Project

General

Profile

Actions

Bug #1971

closed

NccStrategy: Interest not forwarded if a similar Interest arrives during straggler timer and cannot be satisfied by ContentStore

Added by John DeHart about 10 years ago. Updated about 10 years ago.

Status:
Closed
Priority:
Normal
Assignee:
Category:
Forwarding
Target version:
Start date:
09/08/2014
Due date:
% Done:

100%

Estimated time:
3.00 h

Description

Steps to reproduce:

  1. send an Interest with MustBeFresh=yes
  2. response a Data with FreshnessPeriod=0ms
  3. within 50ms, retransmit the same Interest with a fresh Nonce

Expected: Interest is forwarded to producer

Actual: Interest is not forwarded and eventually times out

Root cause:

  1. The first Interest creates a PIT entry. NCC strategy knows this PIT entry is new.
  2. When the first Interest is satisfied, in-records and out-record are deleted from the PIT entry; the PIT entry itself is scheduled to be deleted when straggler timer expires (100ms).
  3. The second Interest arrives before straggler time expires, so it finds the same PIT entry. Straggler timer is cancelled.
  4. The second Interest cannot be satisfied by ContentStore because the Data is already stale.
  5. NCC strategy thinks this PIT entry is old via NccStrategy::PitEntryInfo::isNewInterest, so it won't forward the Interest.

Original report: nfd-status -f : gets frequent timeout on Testbed nodes

When running nfd-status on Testbed nodes we get frequent results of:

Request timed out

I've narrowed it down to the face status portion of nfd-status.

I have not been able to get this to happen on my local nfd running on MacOS.

Actions #1

Updated by Alex Afanasyev about 10 years ago

Do you have an estimate about the amount of traffic testbed node has? I mean, is there active Interest-Data exchanges during these timeouts?

Actions #2

Updated by John DeHart about 10 years ago

Alex Afanasyev wrote:

Do you have an estimate about the amount of traffic testbed node has? I mean, is there active Interest-Data exchanges during these timeouts?

There is some traffic but not anything more than our typical background traffic.

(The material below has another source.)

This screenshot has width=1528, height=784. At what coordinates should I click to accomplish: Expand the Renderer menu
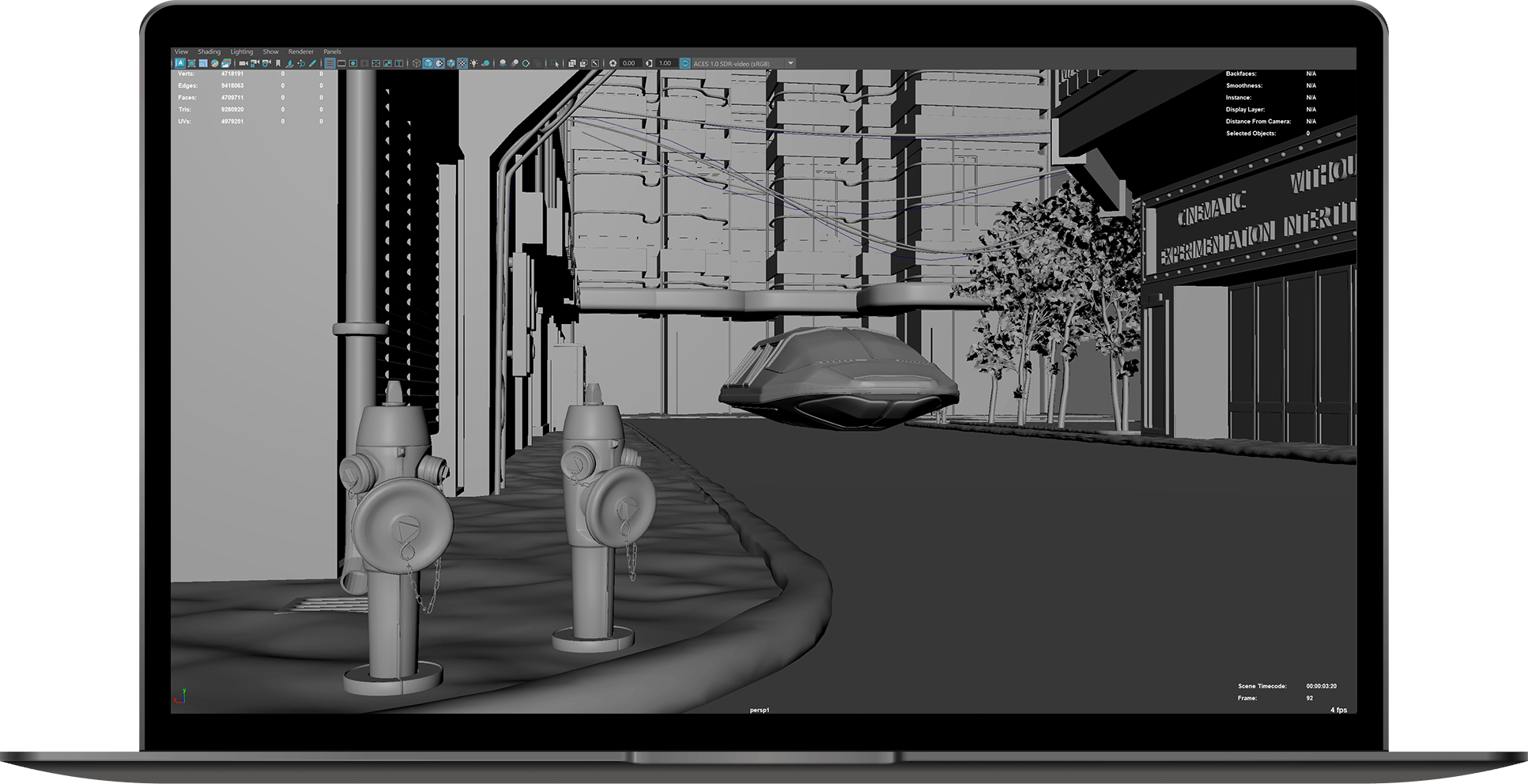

I also just updated our local node that supports ndnmap to the latest Ubuntu version
of nfd from the PPA and I can't get it to give me a timeout. So, I don't suspect
it is purely an Ubuntu nfd issue.

Actions #3

Updated by Junxiao Shi about 10 years ago

I also see this behavior frequently on testbed nodes, and Face Dataset is the only portion that has this problem.
I suspect it's not due to ContentStore eviction, because other datasets don't have this problem.

Actions #4

Updated by John DeHart about 10 years ago

I have a clue.

If I stop the collection of bandwidth data from NFD for display on ndnmap then I do not get timeouts from nfd-status.

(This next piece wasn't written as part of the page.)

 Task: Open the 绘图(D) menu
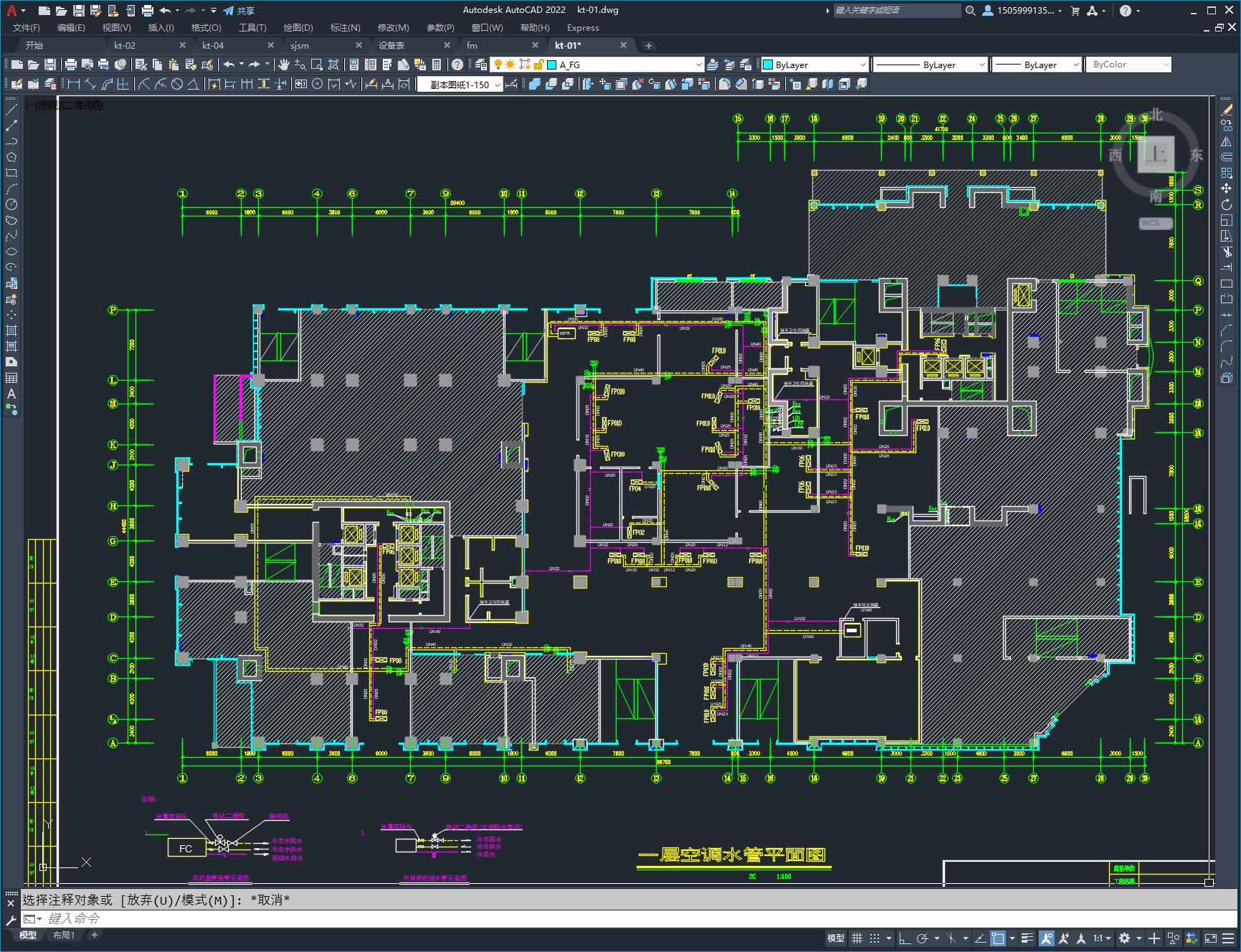pos(298,27)
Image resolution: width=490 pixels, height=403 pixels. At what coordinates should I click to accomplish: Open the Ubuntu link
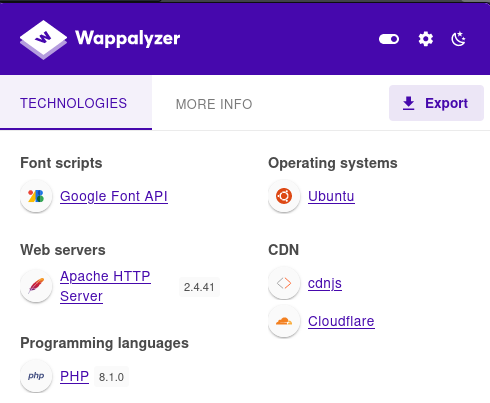tap(331, 196)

We collect data from nfd by sending an interest: Interest interest("/localhost/nfd/faces/list");

We sleep for 1 second between each subsequent interest to collect the data.

With face logging turned up it looks something like this:

1410205451.481137 DEBUG: [FaceManager] command result: processing verb: list

1410205452.991051 DEBUG: [FaceManager] command result: processing verb: list

1410205454.505937 DEBUG: [FaceManager] command result: processing verb: list

1410205456.015470 DEBUG: [FaceManager] command result: processing verb: list

So it turns out to be about every 1.5 seconds that we collect the data.

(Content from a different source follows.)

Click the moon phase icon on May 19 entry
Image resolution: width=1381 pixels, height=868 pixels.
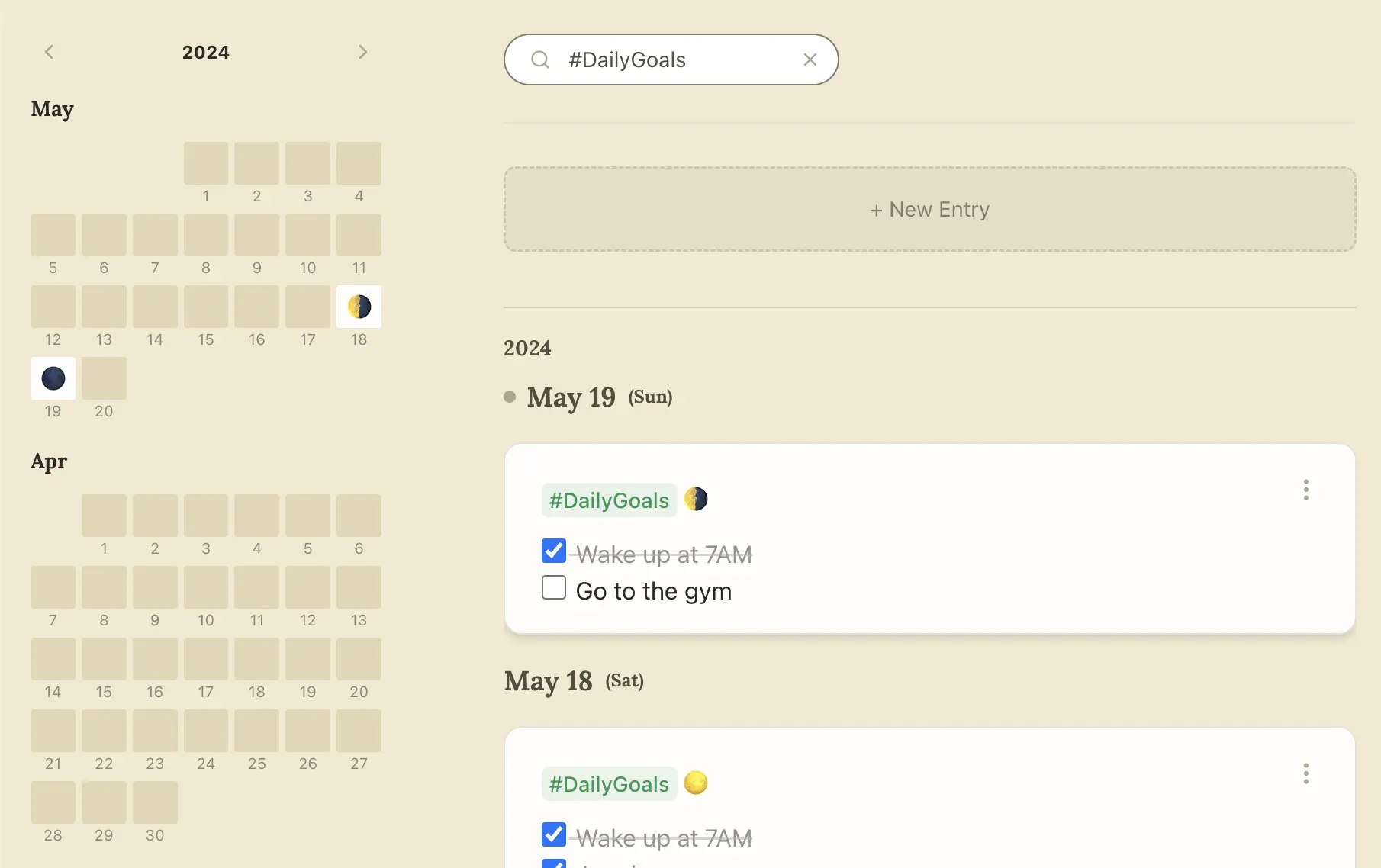coord(696,500)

What I have noticed is that if I do an nfd-status -f that times out the Face logging locks up for about 4 seconds (default lifetime of an interest) and then it goes back to normal.

What that looks like in the log is something like this:

1410205619.113779 DEBUG: [FaceManager] command result: processing verb: list

1410205620.625075 DEBUG: [FaceManager] command result: processing verb: list

1410205622.133072 DEBUG: [FaceManager] command result: processing verb: list

1410205623.643113 DEBUG: [FaceManager] command result: processing verb: list

1410205623.700257 INFO: [FaceTable] Added face id=414 remote=fd://31 local=unix:///run/nfd.sock

1410205623.705905 DEBUG: [FaceManager] command result: processing verb: events

1410205627.701083 INFO: [UnixStreamFace] [id:414,uri:fd://31] Connection closed

1410205627.708151 INFO: [FaceTable] Removed face id=414 remote=fd://31 local=unix:///run/nfd.sock

1410205627.708982 DEBUG: [FaceManager] command result: processing verb: events

1410205630.154877 DEBUG: [FaceManager] command result: processing verb: list

1410205631.664020 DEBUG: [FaceManager] command result: processing verb: list

1410205633.172634 DEBUG: [FaceManager] command result: processing verb: list

A normal nfd-status -f in the log file looks like this:

1410205616.097154 DEBUG: [FaceManager] command result: processing verb: list

1410205617.174842 INFO: [FaceTable] Added face id=413 remote=fd://31 local=unix:///run/nfd.sock

1410205617.180671 DEBUG: [FaceManager] command result: processing verb: list

1410205617.184581 DEBUG: [FaceManager] command result: processing verb: events

1410205617.185192 INFO: [UnixStreamFace] [id:413,uri:fd://31] Connection closed

1410205617.189059 INFO: [FaceTable] Removed face id=413 remote=fd://31 local=unix:///run/nfd.sock

1410205617.189812 DEBUG: [FaceManager] command result: processing verb: events

1410205617.606849 DEBUG: [FaceManager] command result: processing verb: list

I thought at first that it might be how close together the data request (processing verb: list) and the nfd-status -f (processing verb: events) were to each other but the successful one above is very close together...

Actions #5

Updated by John DeHart about 10 years ago

Another clue. If I turn the data collection off and do this:

ndnops@wundngw:~$ nfd-status -f; nfd-status -f

The first nfd-status works and the second nfd-status always times out.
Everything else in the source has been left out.